Well then objectively speaking it absolutely did work. You could easily just put everything on maintenance with a 531 program, and then put a little more work into the deads. New PRs would come quick.
Okay, are you choosing the right assistance exercises then? Where’s your weakness vis-à-vis the deadlift?
that seems like the best plan.
So what would that “little more work” look like
@Voxel yes, that was the primary modification I made to the template I was using. Instead of doing front squats as my T2 for the second squat day, I did a deadlift variation
Yes, but I’m asking if you did the right variation to address your weakest point in the lift.
Well, you have to take the whole into account. If you were doing a relatively easy version of 531 (cough TM cough), then you adapt a deadlifting program to that. You only have some much energy spend, so it depends on what else you are doing.
In fact, TM itself always seems to move my deadlift, though I never tried to use it for any all time PRs.
Yes, I was doing paused deadlifts for a bit and did conventional, both of which target getting off the floor.
@Cyrrex ’s bracing tip made a world of difference
You pull sumo?
“Semi sumo”- I have my feet wider than conventional and hands between my legs but not wide enough to be considered actual sumo
I don’t know what the right assistance is then. For conventional maybe deficits would be a good choice.
Do you suspect lats, core or something else?
yes, so I hammered pullups and chins
Also was consistent with ab work for the first time in ages. Did good mornings too
Okay, but if you did all that and didn’t see a significant bump you were either wrong about what your weakness is or you did too much stuff at the same time.
Also, that’s not super-specific.
You might have seen better results with deficit deadlifts, loaded carries and Snatch-grip deadlifts/straight-arm pull-down.
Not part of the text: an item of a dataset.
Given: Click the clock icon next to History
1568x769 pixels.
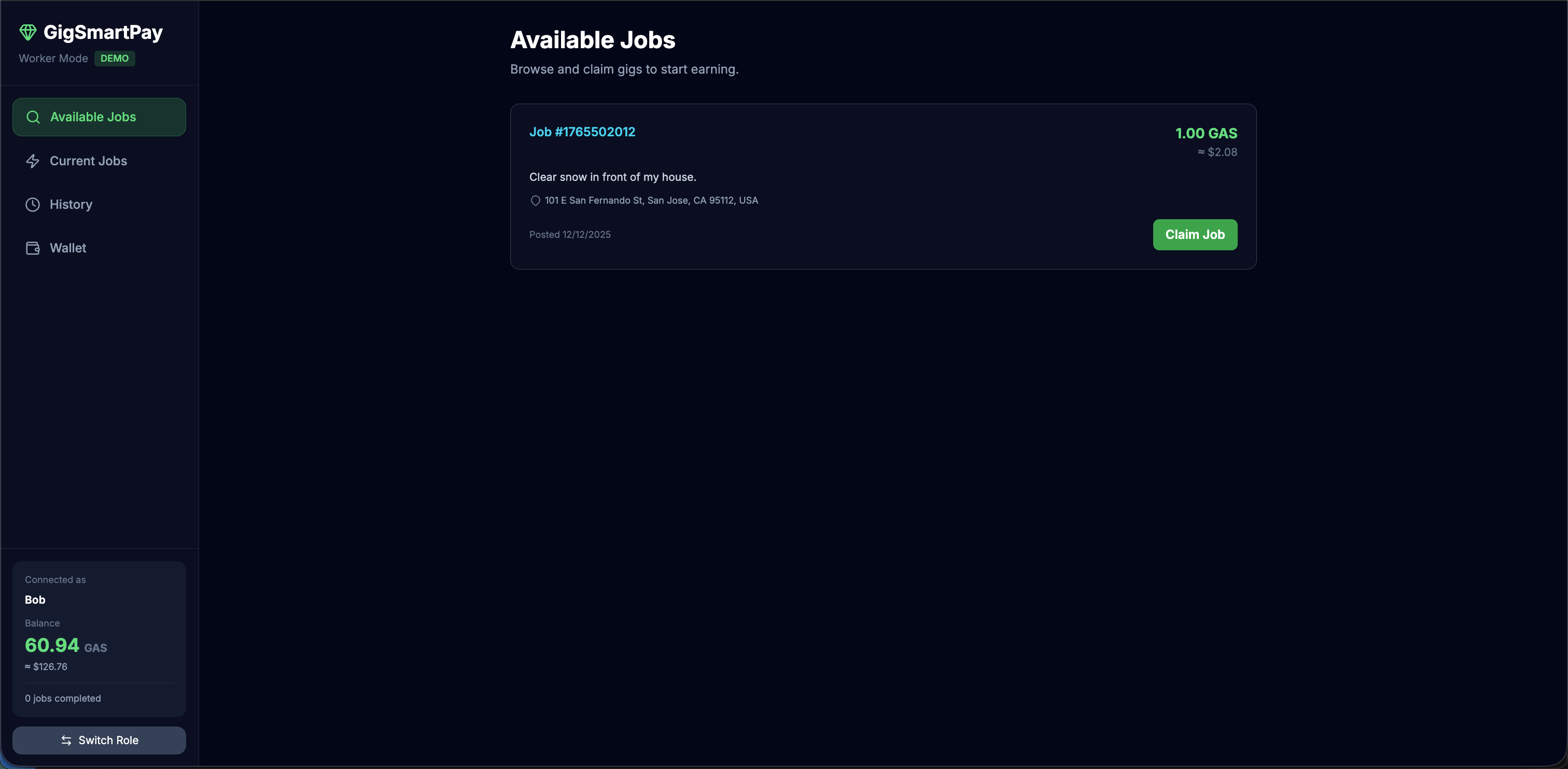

TNation has a “Simple Deadlift Program”
I might try running that with TM
Yep. Worth a try.
If I were you I’d look at my recovery potential and energy availability first.
Then the plan.
But if I decided the plan was the problem, but I’m not entirely sure what’d be my best bet I’d run a few cycles of SVR II and do
Deficit deadlift (Conventional for me, sumo for you I guess)
Snatch grip deadlift or the one where you have a band pulling the bar forward to cue the lats
Loaded carries
And alternate between those. Carries could go on squat day.
I’d have straight arm Lat Pulldowns eat up a large portion of my pulling volume.
If all of those get stronger and you can’t continue increasing your TM I’d go to the first sentence of this post.
The Kroc one? This is my go to “minimum effective dose” program for deadlifts.
If you’re going to do a peaking program leading into a new PR though, it makes more sense to me to make sure you have something to peak. Traditionally you’d run some kind of accumulation/hypertrophy block first, assuming you were willing to put in the necassary recovery, obviously.
oh, I didn’t consider this…
Do you have any ideas for how I could structureadd deadlift volume/frequency?
In very broad brush strokes, you’re looking to gain some mass first, likely through applying volume over (powerlifting style) intensity. Programs like Deep Water, Building the Monolith or Mass Made Simple are all classics here. Once you’ve built that mass, you learn how to use it to move bigger weights (“peak” it).
In this particular case, I would probably look to something like the 100 rep trap bar workout with the important caveat that I was absolutely going to take of recovery. This will absolutely smoke you if you don’t recover. Just to reiterate: you need to recover here. By week 10, this is hellish. Recover.
I don’t have access to a trap bar. Would subbing this for another deadlift variation work?
Could it be a technical issue as opposed to a programming one?
Which part of the lift do you stall at? (Sumo is usually harder at the bottom off the floor if done with proper technique)
Do you have a video? Or a photo of your starting position?
You get to accumulate volume during the normal sets and then workout to Rep max based on how you are feeling on the day.
I do have something (not a program) that I’m confident would work but unsure if it doable for you
No, you’d crush your lower back. That’s a lot of heavy, awful volume.